Mayor opens £70 million research lab to decarbonise transport in West
A new state-of-the-art engineering and innovation centre helping to decarbonise the region’s transport sector has been officially opened by the West of England’s directly elected Mayor Dan Norris and Chief Secretary to the Treasury John Glen MP.
They opened the 13,500 sqm IAAPS building part-funded by a £10 million cash injection from Mayor Norris’ West of England Mayoral Combined Authority.
Located in the Bristol and Bath Science Park, which is in Emersons Green, IAPPS offers world-class expertise and the latest tech to clean up the region’s automotive and many other hard-to-electrify sectors, with things on site like specialist labs for cutting-edge research on delivering electric cars.

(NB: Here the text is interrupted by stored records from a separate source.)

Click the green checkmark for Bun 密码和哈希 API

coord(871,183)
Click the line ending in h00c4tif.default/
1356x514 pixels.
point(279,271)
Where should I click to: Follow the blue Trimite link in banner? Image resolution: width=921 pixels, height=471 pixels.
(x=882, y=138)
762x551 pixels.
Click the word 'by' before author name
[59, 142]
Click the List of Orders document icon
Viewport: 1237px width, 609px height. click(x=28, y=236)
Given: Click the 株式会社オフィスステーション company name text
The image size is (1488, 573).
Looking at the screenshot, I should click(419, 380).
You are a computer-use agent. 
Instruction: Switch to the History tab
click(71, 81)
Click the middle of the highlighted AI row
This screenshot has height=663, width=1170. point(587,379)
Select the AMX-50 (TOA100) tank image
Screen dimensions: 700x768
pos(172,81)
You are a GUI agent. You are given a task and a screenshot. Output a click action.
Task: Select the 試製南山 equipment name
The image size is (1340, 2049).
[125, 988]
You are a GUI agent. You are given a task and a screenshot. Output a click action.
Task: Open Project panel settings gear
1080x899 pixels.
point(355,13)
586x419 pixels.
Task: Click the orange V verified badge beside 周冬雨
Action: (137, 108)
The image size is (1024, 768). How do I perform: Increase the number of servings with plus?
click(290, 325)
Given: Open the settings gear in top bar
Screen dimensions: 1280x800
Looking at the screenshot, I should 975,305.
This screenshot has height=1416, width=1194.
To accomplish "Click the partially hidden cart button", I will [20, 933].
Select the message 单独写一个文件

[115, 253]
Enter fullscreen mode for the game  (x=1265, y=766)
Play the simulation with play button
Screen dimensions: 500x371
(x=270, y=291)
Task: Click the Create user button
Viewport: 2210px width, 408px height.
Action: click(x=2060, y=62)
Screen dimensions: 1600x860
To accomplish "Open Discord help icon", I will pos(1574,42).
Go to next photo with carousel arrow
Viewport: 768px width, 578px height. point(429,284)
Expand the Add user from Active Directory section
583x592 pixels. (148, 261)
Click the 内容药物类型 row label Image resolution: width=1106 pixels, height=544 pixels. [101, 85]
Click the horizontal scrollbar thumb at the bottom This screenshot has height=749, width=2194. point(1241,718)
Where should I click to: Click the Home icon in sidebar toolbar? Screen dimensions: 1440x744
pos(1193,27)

With transport accounting for around 44% of the West’s CO2 emissions, Mr Norris says the research centre will help make high-polluting vehicles a thing of the past, vital to helping take the steps towards reaching net zero.
The Mayoral Combined Authority has also provided over £4 million for the site’s trailblazing hydrogen work including over £2.5 million for their ‘Hydrogen Sustainable Transport Economy Accelerator’ project, including cash for kit to produce enough green hydrogen to cut their annual emissions by 84%.
IAAPS was officially opened by Mr Norris and Mr Glen who cut the ceremonial ribbon alongside Professor Ian White, Vice-Chancellor and President of the University of Bath, Professor Chris Brace, Executive Director of IAAPS, and others.